◆ Problem requirements ◆
Look through the data below and say how many of its lines contain "computer", adding nothing else.

◆ Material provided ◆
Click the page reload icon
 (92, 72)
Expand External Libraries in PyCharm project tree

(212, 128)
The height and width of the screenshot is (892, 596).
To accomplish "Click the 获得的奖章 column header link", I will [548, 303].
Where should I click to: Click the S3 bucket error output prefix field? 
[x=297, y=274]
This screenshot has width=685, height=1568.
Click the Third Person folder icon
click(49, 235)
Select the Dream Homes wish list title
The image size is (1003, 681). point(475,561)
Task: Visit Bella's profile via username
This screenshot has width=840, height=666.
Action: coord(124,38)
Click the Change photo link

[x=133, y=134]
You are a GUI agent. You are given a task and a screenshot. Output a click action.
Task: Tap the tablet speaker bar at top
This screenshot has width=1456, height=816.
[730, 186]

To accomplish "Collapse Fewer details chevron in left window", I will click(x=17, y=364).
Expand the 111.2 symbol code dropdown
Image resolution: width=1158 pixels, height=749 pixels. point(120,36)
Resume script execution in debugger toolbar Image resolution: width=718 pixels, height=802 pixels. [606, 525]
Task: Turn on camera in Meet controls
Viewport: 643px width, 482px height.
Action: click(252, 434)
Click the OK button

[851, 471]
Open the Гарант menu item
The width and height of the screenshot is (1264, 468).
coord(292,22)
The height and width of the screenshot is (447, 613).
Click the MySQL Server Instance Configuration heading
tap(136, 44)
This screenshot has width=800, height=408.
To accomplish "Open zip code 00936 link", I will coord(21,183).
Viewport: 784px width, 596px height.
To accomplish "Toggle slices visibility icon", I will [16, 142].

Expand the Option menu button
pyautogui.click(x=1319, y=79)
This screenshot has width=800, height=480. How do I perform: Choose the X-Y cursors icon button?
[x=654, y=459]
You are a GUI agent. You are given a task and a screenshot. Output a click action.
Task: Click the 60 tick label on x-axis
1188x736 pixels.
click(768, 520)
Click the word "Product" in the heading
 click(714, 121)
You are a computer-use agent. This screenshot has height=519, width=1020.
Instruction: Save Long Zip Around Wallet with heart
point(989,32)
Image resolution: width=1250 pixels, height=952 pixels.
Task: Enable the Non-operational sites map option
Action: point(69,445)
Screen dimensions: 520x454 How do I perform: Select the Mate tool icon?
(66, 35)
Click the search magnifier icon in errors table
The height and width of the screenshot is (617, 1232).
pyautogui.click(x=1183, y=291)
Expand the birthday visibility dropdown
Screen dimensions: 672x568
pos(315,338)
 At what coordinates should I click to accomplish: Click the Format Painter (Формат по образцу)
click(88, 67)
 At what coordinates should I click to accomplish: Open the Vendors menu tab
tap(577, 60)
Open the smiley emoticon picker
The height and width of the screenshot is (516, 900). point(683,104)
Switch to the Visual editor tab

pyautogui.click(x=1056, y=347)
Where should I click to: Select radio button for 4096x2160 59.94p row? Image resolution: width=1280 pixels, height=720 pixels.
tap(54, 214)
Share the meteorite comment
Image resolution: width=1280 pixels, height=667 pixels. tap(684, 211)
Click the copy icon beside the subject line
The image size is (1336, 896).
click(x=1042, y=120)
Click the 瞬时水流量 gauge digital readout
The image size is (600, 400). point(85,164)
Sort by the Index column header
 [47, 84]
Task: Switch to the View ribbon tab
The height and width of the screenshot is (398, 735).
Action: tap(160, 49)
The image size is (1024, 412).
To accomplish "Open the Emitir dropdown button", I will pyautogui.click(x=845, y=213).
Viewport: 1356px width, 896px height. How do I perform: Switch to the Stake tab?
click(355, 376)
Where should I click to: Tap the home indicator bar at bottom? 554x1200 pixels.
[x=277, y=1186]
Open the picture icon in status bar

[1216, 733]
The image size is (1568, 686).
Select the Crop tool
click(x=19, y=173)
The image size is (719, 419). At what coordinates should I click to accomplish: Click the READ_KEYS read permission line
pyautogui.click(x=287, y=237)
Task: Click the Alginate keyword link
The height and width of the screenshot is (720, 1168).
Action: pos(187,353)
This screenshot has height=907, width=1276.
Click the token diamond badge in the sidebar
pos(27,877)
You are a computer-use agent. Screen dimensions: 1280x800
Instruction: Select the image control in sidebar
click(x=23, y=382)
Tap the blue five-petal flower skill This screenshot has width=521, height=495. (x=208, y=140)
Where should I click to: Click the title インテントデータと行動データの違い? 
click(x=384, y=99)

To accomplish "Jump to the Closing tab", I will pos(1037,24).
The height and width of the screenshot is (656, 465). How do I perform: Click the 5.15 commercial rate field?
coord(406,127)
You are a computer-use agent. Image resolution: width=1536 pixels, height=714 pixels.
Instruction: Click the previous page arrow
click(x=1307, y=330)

◆ Answer box ◆
3